OpenAI to Shut Down Video Platform Sora, Disney Terminates $1B Deal
OpenAI announced on Tuesday that it will discontinue its AI video platform Sora, while also indicating that its $1 billion deal with Disney will not move forward.
OpenAI’s Sora team made a statement on social media that said, “We’re saying goodbye to Sora. To everyone who created with Sora, shared it, and built community around it: thank you. What you made with Sora mattered, and we know this news is disappointing.”
The statement further notes that the company will share more information soon, including timelines for winding down the app and API and details on preserving user work.
"We've decided to discontinue Sora in the consumer app and API. As we focus and compute demand grows, the Sora research team continues to focus on world simulation research to advance robotics that will help people solve real-world, physical tasks," an OpenAI spokesperson said in a statement to CBS News.
The decision to shut down the video platform means the end of a $1 billion deal between Disney and OpenAI that was announced a few months ago. As part of the three-year deal, Disney said it would invest $1 billion in OpenAI and lend more than 200 of its iconic characters to be used in short, AI-generated videos.

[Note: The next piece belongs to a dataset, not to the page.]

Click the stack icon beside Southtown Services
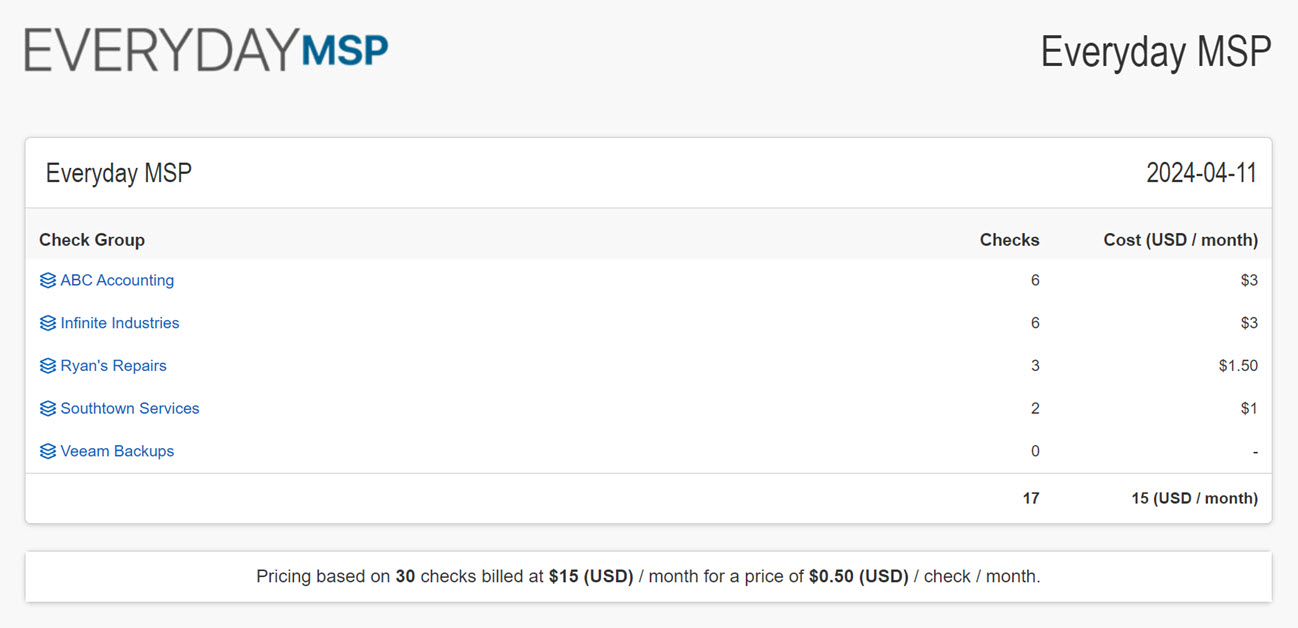1298x628 pixels. (x=48, y=409)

Now, OpenAI says it will focus on “more lucrative areas” such as coding tools and corporate customers, along with a pivot to creating a “superapp” codenamed Spud, which aims to merge ChatGPT, Codex, and its AI browser Atlas into a single enterprise platform.
The goal is to move from “generative toys” to “agentic tools” that help people solve real-world physical and robotic tasks.
OpenAI, the company behind ChatGPT, launched Sora in February 2024, sparking vigorous discussion about the future of content creation, filmmaking, media, and copyright in the age of AI.
In September 2025, OpenAI released a more powerful version of the tool, Sora 2, with one feature enabling users to create "cameos" of themselves, friends, and others.